Hacker News new | ask | show | jobs
by cortesoft 830 days ago
Human created content is also filled with gibberish and false information and random noise… how is AI generated content worse?
4 comments

Arsenic naturally occurs... how are automatic factories that dump millions of tons it in the nearby river worse?
> how is AI generated content worse?

This is a crucial question.

In human society, a feedback loop of nonsense is usually defeated by practical effects in physical reality and experience. The objective of education, for example, is to transmit knowledge and apply reason to important questions.

In manipulated social media, there is no check on the nonsense loop.

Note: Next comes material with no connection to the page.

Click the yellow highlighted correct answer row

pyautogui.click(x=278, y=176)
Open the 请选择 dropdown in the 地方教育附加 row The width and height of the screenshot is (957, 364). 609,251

The technology that we currently call A.I. could be used for educational good.

How it will be used, however, is likely to further distort discourse and generate nonsense.

In addition to different decisions made by individuals, they also can't power a feedback loop 24/7 a kerjillion times per minute.
It is worse, because it is faster - how many incorrect blog articles can a sigle typical writer publish and post on the internet - maybe 1-2 a day if you are a prolific writer?

How many can an AI agent do? Probably hundreds of thousands a day. To me, that is going to be a huge problem - but don't have a solution in mind either.

And then those 100K bad articles posted per day by one person, are used as training data for the next 100K bad/incorrect articles etc - and the problem explodes geometrically.

Imagine you have a calculator that outputs a result that is off by one percent. That's ai right now.

If you use the results of each calculation in additional calculations, the result will skew further and further from reality with each error. That's ai training on itself.

In many areas of communication and information, this exact problem is dealt with through error correction codes. Do AI models have built in ECC?
No, LLMs with soft attention use compression, and actually has no mechanism for ground truth.

They are simply pattern finding and matching.

More correctly, they are uniform consent depth threshold circuits.

Basically parallel operations on a polynomial number of AND, OR, NOT, and majority gates.

The majority gates can do the Parity function, but cannot self correct like ECC does.

The thing with majority gates is that they can show some input is in the language:

This the truthiness of 1,1,1,0,0 being true, but 1,1,0,0,0 would be failure as negation, but doesn't prove that negation, it isn't a truthy false.

With soft attention will majority gates they can do parity detection but not correction.

Hopefully someone can correct this if I am wrong.

Specifically I think that the upper bound of deciding whether X = x is a cause of m) in structures is NP-complete in binary models (where all variables can take on only two values) and Σ_2^P -complete in general models.

As TC_0 is smaller than NP, and probably smaller than P, any methods would be opportunistic at best.

Preserving the long tail of a distribution is a far more pragmatic direction as an ECC type ability is unreasonable.

Thinking of correctional codes as serial turing machine and transformers as primarily parallel circuits should help with understanding why they are very different.

The trouble is "truth" and math are different.

You can verify a mathematical result. You can run the calculations a second time on a separate calculator (in fact some computers do this) to verify the result, or use a built in check like ecc.

There's no such mathematical test for truth for an ai to run.

Error correction doesn’t insure truth. At least in communication, it insures that the final version matches the original version.

For AI, you wouldn’t be doing EC to make sure the AI was saying truth, you would be doing EC to ensure that the AI hasn’t drifted due to the 1% error rate.

Of course I have no idea how to actually do it - if it isn’t being done now, it is probably hard or impossible.

There's no fully general test for truth for an AI to run.

In some specific domains such tests exist — and the result is, generally, computers wildly outperforming humans. But I get the impression from using them that current LLMs didn't take full advantage of this during training.